La debacle de un claustro ciego
Estamos atravesando un periodo de transición ideológica claramente nefasto para la democracia, unas manifestaciones desafortunadas que dañan el arquetipo de la información periodística y amenazan con volcaren el núcleo de la sociedad un estereotipo incontrolado que supone construir la idea de que toda la élite política de España es igual. Salen a la palestra movilizaciones partidistas confabuladas en un esfuerzo análogo de los diferentes pensamientos con la única propuesta de banalizar al contrario en cualquier caso de novedad periodística que saca en sus medios de difusión sus armas democráticas repletas de cargas a diestro y siniestro, en la inmensa mayoría de las ocasiones con fundamentos suficientes para cobrar identidad jurídica.
La fórmula de la verdad ha venido a derramarse sobre expedientes oscuros, carentes de fundamentos en su envoltura y repletos de difusa apropiación en situaciones de un favoritismo exasperante. No es que las redacciones de los periódicos se hayan convertido en el oráculo de la sapiencia, es que como suele ocurrir con el miedo, lo imprevisible o impredecible ha salido a la luz una vez llegada la sospechosa imagen de un presunto responsable público que gozó de los parabienes producto de su relevancia política.

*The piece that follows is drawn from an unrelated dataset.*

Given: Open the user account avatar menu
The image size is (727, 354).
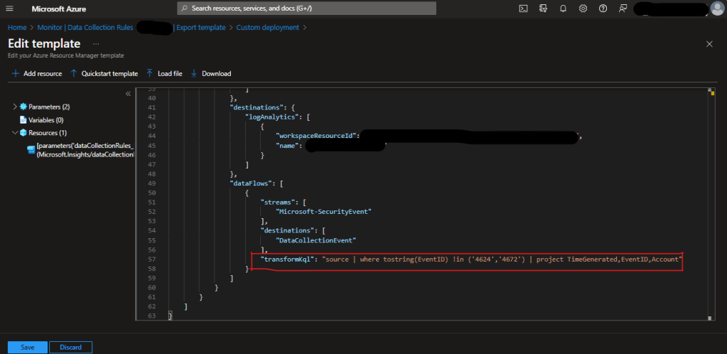Looking at the screenshot, I should tap(717, 9).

La irresponsabilidad ha llegado a sacudir los muros de una de las universidades más carismáticas de nuestro sistema educativo; la docencia se ha permitido el lujo de maniobrar presuntamente una nave que se les hizo demasiado grande cuando un golpe de mar, venido de un redactor avispado, hizo zozobrar una fructífera travesía por las costas de la ilegalidad. En definitiva, lo que antes hicieron unos y ahora incoherentemente se jactan por haber sufrido en sus propias carnes, ahora los otros interpretan su propia partitura con una cancioncilla de mentiras con estribillos mal pensantes que nos están haciendo desconfiar de todo lo que suene a política.
Pero no todos ni todas son iguales, los habrá que hayan hecho de sus estudios doctrina, quienes esforzándose tanto económica como física y psicológicamente han logrado el éxito de acabar un máster del que ahora muchos recelan. Costará limpiar la impoluta imagen de una universidad infectada por el virus del poder; un nuevo plantel de profesionales que sepan acometer con la honestidad y honradez que nuestra cultura merece la renovación de su imagen representativa y el reintegro de su valor como espacio generador de conocimiento.
Los biorritmos de la casta política corren serio peligro de acabar con la paciencia de una sociedad harta de tanta melodía sospechosa. Una sociedad que no aguanta más noticias independentistas, ni más confabulaciones partidistas y aspira a encontrar un puesto de trabajo, un salario digno, una educación y sanidad acorde con el progreso del país en el que viven y una solución a la crisis migratoria que nos haga comprender la necesidad de que todos sumamos, menos las notas de unos presuntos máster regalados.